Many centuries after it was first seen in Asia and Europe, rinderpest reached its height in the 1920s. At one time, the disease's footprint extended from Scandinavia to the Cape of Good Hope and from the Atlantic shore of Africa to the Philippine archipelago, with one outbreak reported in Brazil and another in Australia. In the early 1980s, rinderpest was still ravaging livestock herds around the world, with devastating epidemics hitting South Asia, the Middle East and Africa. Losses in Nigeria in the 1980s totaled $2 billion.
Although rinderpest does not affect humans directly, its ability to cause swift, massive losses of cattle and other hoofed animals has led to devastating effects on agriculture for millennia, leaving famine and economic devastation in its wake.

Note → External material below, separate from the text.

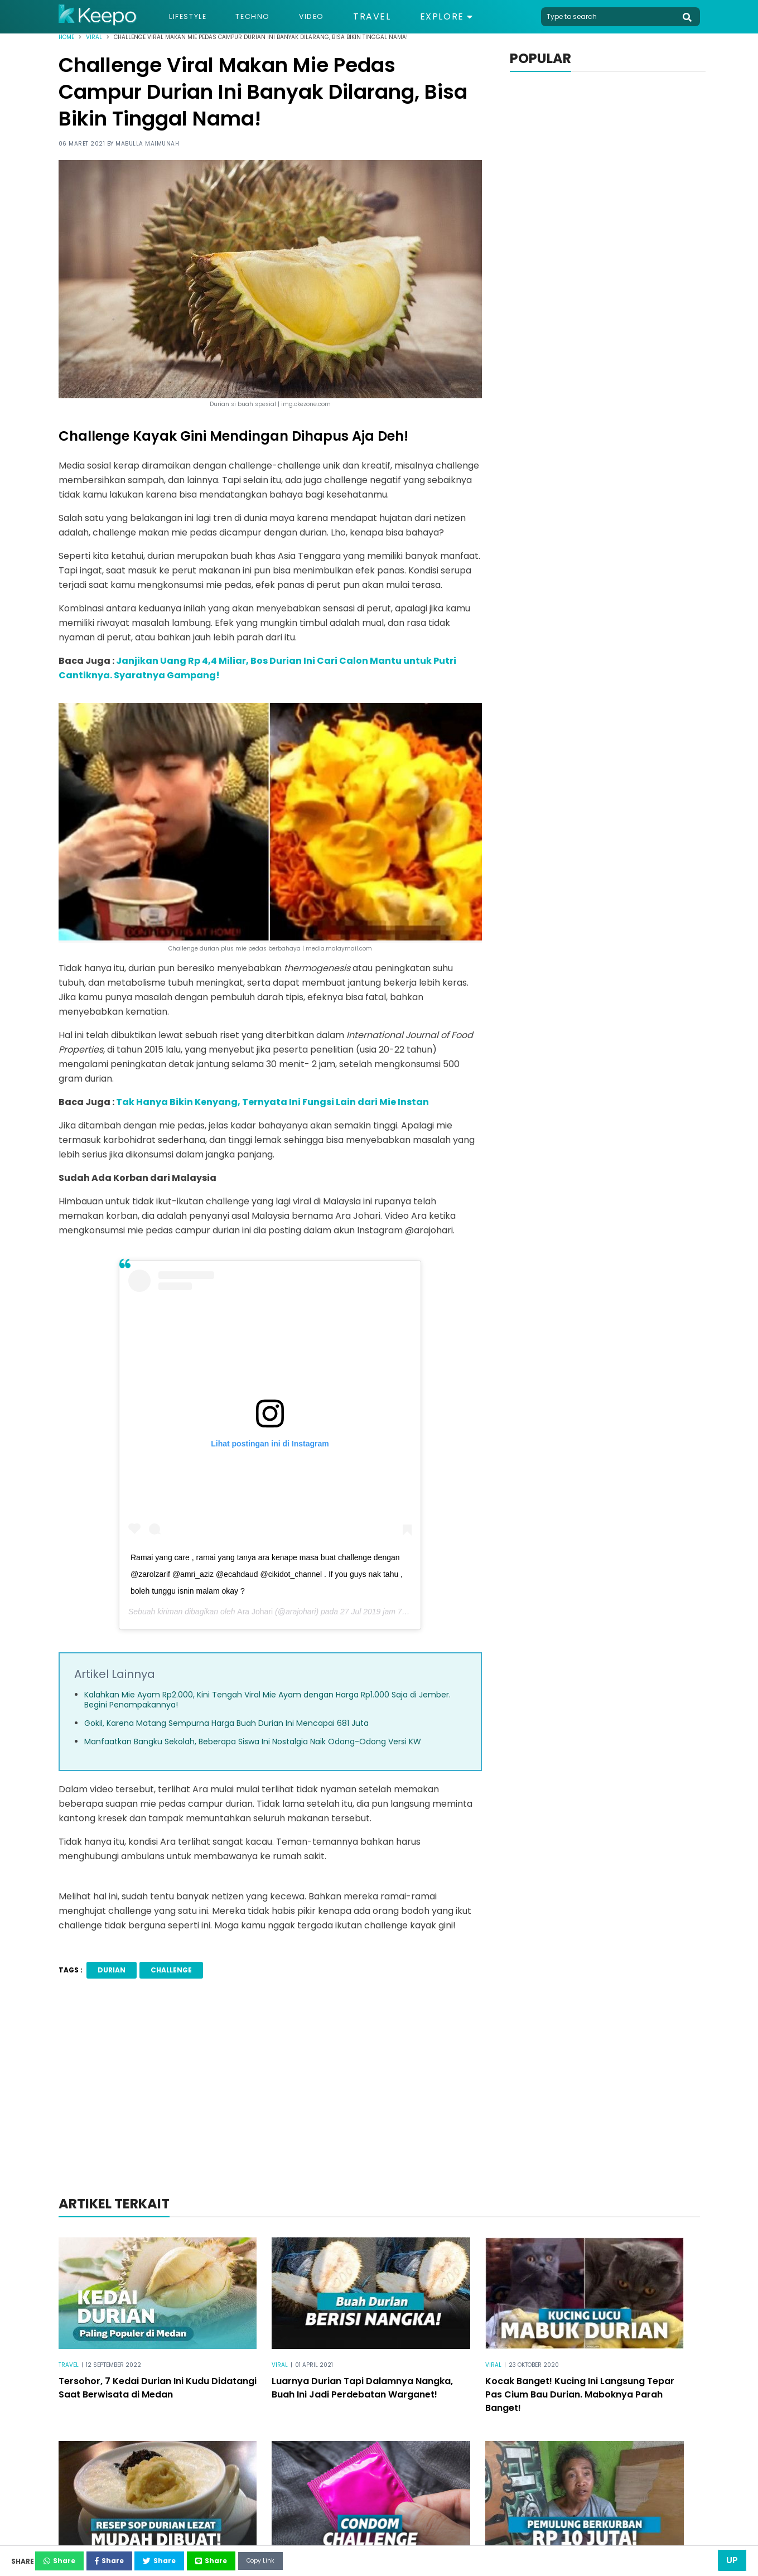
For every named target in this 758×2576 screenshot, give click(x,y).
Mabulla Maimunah (147, 143)
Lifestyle (193, 17)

"The control and elimination of rinderpest has always been a priority for the Organization since its early days in its mission to defeat hunger and strengthen global food security," said Jacques Diouf, FAO director-general as ministers, animal-health experts and partners gathered in Rome on Oct. 13-14 to participate in a Global Rinderpest Eradication Symposium.
"The disease has affected Europe, Asia and Africa for centuries and has caused widespread famine and decimated millions of animals, both domestic and wild,” Diouf said. “In the 1880s, rinderpest caused losses of up to 1 million head of cattle in Russia and central Europe."
When rinderpest entered Africa in the 19th Century, it decimated millions of heads of livestock and wildlife and triggered widespread famine. It is estimated in that pandemic alone, up to one-third of the human population of Ethiopia died of starvation as a result. The last known outbreak of rinderpest occurred in 2001 in Kenya.
A joint FAO/World Organization for Animal Health (OIE) announcement of global rinderpest eradication is expected in mid-2011, pending a review of final official disease status reports from a handful of countries to OIE.